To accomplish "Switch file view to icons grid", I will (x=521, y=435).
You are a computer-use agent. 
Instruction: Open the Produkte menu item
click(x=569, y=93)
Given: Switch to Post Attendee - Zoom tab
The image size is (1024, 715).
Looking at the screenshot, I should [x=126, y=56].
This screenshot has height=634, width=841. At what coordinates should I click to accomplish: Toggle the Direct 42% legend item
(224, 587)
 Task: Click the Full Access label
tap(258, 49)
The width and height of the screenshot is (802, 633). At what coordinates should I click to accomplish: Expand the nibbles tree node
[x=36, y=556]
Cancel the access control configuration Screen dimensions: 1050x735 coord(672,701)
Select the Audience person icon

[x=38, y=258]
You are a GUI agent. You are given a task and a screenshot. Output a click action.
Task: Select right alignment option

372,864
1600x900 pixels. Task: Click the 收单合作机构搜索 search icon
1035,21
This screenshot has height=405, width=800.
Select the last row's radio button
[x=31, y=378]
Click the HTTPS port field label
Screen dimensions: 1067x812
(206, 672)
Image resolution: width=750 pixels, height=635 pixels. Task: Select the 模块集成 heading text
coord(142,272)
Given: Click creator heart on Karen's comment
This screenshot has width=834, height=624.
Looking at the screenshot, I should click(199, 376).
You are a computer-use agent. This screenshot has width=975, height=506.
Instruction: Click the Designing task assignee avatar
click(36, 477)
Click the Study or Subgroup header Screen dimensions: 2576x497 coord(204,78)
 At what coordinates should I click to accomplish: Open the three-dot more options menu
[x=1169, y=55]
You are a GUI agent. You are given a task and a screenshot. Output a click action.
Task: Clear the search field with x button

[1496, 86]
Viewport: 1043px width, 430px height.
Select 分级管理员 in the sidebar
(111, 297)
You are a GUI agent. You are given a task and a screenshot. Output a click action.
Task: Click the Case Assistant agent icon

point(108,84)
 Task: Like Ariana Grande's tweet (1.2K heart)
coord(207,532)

+ + + +

Task to carry out: Only the lines from the one containing "This screenshot has height=405, width=800." through the end of the material should be copied, exactly as they stand; please keep both ends.

Solution for this task:
This screenshot has height=405, width=800.
Select the last row's radio button
[x=31, y=378]
Click the HTTPS port field label
Screen dimensions: 1067x812
(206, 672)
Image resolution: width=750 pixels, height=635 pixels. Task: Select the 模块集成 heading text
coord(142,272)
Given: Click creator heart on Karen's comment
This screenshot has width=834, height=624.
Looking at the screenshot, I should click(199, 376).
You are a computer-use agent. This screenshot has width=975, height=506.
Instruction: Click the Designing task assignee avatar
click(36, 477)
Click the Study or Subgroup header Screen dimensions: 2576x497 coord(204,78)
 At what coordinates should I click to accomplish: Open the three-dot more options menu
[x=1169, y=55]
You are a GUI agent. You are given a task and a screenshot. Output a click action.
Task: Clear the search field with x button

[1496, 86]
Viewport: 1043px width, 430px height.
Select 分级管理员 in the sidebar
(111, 297)
You are a GUI agent. You are given a task and a screenshot. Output a click action.
Task: Click the Case Assistant agent icon

point(108,84)
 Task: Like Ariana Grande's tweet (1.2K heart)
coord(207,532)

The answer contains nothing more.